Desde que soy padre, cada día aprendo algo nuevo. Sin ir más lejos, yo, que no había sido capaz de colgar un cuadro, montar estanterías, purgar los radiadores o cambiar los halógenos, yo, que siempre he sido enemigo del bricolaje, más que Mercedes Milá y un paquete de tabaco, más que Melendi y los aviones, más que Alex Ubago y una fiesta…, yo he montado solito las sillas del coche, minicunas y cunas, cunas de viaje, carritos sencillos y dobles, tronas, puertas de seguridad, etcétera, y, para más mérito, ¡siguiendo las instrucciones!

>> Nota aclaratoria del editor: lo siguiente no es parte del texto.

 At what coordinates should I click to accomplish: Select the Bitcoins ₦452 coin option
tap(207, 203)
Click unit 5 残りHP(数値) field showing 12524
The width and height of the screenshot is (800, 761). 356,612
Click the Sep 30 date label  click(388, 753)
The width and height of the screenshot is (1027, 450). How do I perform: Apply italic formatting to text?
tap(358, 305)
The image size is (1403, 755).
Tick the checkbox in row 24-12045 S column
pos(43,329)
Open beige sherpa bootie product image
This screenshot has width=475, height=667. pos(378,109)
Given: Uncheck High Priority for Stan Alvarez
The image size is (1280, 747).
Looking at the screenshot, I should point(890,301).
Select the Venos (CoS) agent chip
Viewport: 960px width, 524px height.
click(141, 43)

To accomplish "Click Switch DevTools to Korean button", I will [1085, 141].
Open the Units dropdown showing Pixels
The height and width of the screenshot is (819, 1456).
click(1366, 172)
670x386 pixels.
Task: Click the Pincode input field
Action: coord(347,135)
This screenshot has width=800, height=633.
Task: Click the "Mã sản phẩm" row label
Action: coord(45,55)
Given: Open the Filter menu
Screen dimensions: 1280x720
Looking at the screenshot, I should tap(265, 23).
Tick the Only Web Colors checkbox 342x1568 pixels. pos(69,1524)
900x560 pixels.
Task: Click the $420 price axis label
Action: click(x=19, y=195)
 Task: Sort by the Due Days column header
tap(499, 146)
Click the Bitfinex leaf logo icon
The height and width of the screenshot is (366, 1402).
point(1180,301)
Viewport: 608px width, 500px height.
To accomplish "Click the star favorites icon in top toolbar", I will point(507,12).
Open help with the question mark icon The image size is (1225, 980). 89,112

Lo de “Cuando seas padre comerás huevos” es un mito, cuando seas padre serás un McGyver, capaz de todo, por ellos. A eso tan grande se reduce la lección que te da la vida cuando eres padre: lo darás todo por ellos, como nuestros padres han hecho con nosotros. La historia se repite. El hijo se convertirá en padre, y el padre, en hijo.

Frank Blanco (Barcelona, 1975) es presentador del programa ‘Atrévete’, de Cadena Dial, y del ‘Debate de Gran Hermano’, en Telecinco, y acaba de publicar el libro ‘Cómo ser padre primerizo y no morir en el intento’ (Aguilar).